In logistic regression, we use the concept of the threshold value, which defines
the probability of either 0 or 1. Such as values above the threshold value tends to
1, and a value below the threshold values tends to 0.
Survival Analysis:
Survival analysis is a statistical technique used to analyze time-to-event data. It's
commonly employed in medical research, social sciences, engineering, and many
other fields where the focus is on the time it takes for an event to occur. This
method allows researchers to estimate the probability of an event happening over
time.
The primary concept in survival analysis is the "survival function," which
represents the probability that an event has not occurred by a certain time. The
event of interest could be anything, such as death, disease recurrence, equipment
failure, etc.
Survival analysis helps in estimating survival probabilities, comparing survival
curves between groups, identifying risk factors influencing time-to-event, and
predicting future events based on observed data.
The Kaplan-Meier curve is a graphical representation of survival probabilities in
survival analysis. It's a non-parametric method used to estimate the survival
function from time-to-event data, particularly in the presence of censored
observations.
The Kaplan-Meier curve illustrates the probability of an event not occurring (e.g.,
survival, equipment failure, etc.) over time.
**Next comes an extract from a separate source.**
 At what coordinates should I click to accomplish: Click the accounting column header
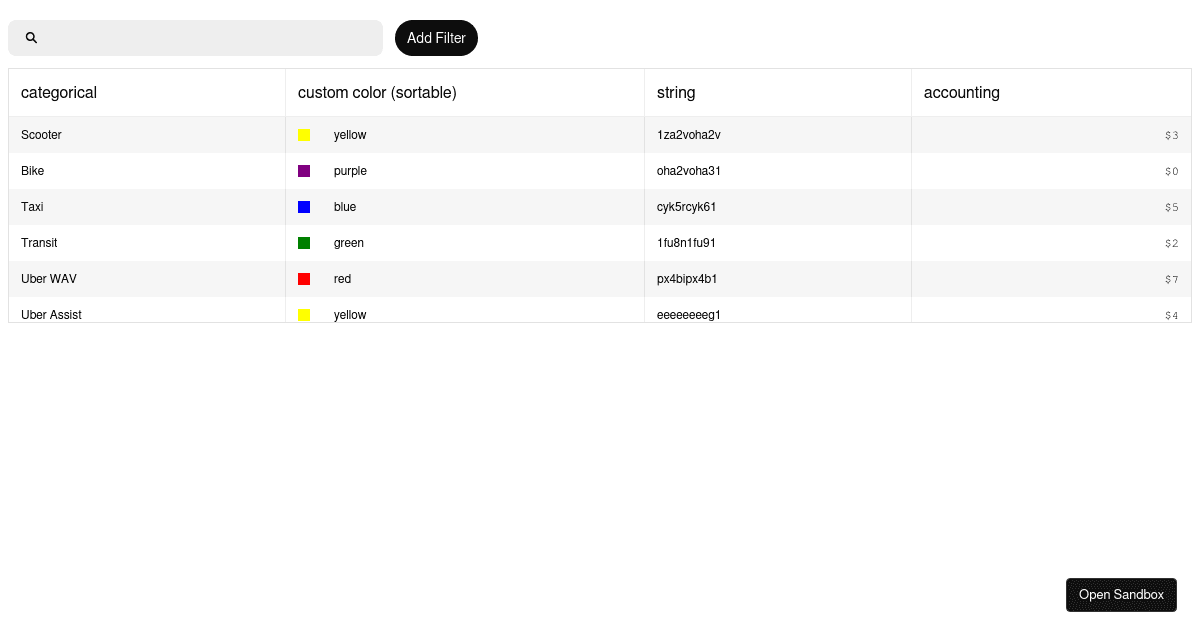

It starts at time zero with all individuals "alive" or not having experienced the
event.
At each event time, it calculates the probability of survival, considering whether
an event occurred or if the observation is censored at that time.
The probabilities are multiplied together, providing a stepwise estimate of the
survival function
The x-axis represents time, typically in intervals or specific time points.
The y-axis represents the estimated survival probability.
The curve displays a step-like pattern that decreases as time progresses, indicating
the declining probability of surviving without experiencing the event.